* Work item
Look through the entries below and extract exactly the lines from the one containing "The height and width of the screenshot is (819, 1456). How" through the one containing "Given: Open the AI Assistant panel", ends included.

*** Data shown ***

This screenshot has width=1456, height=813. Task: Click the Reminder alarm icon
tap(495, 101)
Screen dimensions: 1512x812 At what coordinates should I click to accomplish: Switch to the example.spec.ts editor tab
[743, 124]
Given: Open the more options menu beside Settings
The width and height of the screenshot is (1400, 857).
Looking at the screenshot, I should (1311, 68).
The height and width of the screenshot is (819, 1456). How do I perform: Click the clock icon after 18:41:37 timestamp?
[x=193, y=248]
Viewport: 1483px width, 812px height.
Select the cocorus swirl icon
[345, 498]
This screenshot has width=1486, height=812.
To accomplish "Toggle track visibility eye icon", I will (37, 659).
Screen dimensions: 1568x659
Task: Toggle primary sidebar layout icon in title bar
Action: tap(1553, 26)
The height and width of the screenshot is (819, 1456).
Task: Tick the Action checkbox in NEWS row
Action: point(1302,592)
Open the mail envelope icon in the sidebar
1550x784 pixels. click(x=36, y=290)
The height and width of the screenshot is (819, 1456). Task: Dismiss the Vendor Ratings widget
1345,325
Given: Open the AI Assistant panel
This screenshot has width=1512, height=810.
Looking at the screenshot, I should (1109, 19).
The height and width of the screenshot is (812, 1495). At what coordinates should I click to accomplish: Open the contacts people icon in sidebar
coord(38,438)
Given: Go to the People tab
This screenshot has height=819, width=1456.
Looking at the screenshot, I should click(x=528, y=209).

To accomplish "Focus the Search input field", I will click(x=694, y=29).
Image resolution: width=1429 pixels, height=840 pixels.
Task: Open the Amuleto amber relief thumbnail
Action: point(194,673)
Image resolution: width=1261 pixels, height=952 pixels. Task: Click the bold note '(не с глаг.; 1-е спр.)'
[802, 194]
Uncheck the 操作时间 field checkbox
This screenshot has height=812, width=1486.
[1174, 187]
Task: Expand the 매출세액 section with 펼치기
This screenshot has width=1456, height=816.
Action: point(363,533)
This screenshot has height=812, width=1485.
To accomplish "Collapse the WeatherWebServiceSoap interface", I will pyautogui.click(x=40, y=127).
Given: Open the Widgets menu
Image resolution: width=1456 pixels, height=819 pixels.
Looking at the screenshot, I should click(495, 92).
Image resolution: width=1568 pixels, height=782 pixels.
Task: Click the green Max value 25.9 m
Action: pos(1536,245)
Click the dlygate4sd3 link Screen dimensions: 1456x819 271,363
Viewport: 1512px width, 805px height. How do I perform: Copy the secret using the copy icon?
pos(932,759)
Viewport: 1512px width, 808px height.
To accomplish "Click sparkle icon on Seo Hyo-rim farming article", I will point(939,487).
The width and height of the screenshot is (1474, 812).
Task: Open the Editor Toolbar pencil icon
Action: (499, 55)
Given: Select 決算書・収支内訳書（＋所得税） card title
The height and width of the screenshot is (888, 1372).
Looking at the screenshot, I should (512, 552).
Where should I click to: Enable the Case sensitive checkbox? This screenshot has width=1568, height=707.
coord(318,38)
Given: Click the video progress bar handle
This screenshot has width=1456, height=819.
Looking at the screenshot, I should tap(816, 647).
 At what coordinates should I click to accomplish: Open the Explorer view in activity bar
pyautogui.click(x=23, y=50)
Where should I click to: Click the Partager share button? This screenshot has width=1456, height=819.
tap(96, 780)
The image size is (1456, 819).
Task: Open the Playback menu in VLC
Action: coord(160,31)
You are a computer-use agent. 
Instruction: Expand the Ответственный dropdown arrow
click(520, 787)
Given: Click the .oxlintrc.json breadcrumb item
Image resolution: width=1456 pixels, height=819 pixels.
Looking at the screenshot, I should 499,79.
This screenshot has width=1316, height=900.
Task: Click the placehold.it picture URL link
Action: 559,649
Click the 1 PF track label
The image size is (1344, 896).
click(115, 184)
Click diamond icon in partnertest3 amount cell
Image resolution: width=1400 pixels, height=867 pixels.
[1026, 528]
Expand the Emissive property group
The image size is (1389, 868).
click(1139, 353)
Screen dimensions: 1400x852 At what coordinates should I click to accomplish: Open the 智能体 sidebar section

*** End of Data shown ***

* Exercise result
The height and width of the screenshot is (819, 1456). How do I perform: Click the clock icon after 18:41:37 timestamp?
[x=193, y=248]
Viewport: 1483px width, 812px height.
Select the cocorus swirl icon
[345, 498]
This screenshot has width=1486, height=812.
To accomplish "Toggle track visibility eye icon", I will (37, 659).
Screen dimensions: 1568x659
Task: Toggle primary sidebar layout icon in title bar
Action: tap(1553, 26)
The height and width of the screenshot is (819, 1456).
Task: Tick the Action checkbox in NEWS row
Action: point(1302,592)
Open the mail envelope icon in the sidebar
1550x784 pixels. click(x=36, y=290)
The height and width of the screenshot is (819, 1456). Task: Dismiss the Vendor Ratings widget
1345,325
Given: Open the AI Assistant panel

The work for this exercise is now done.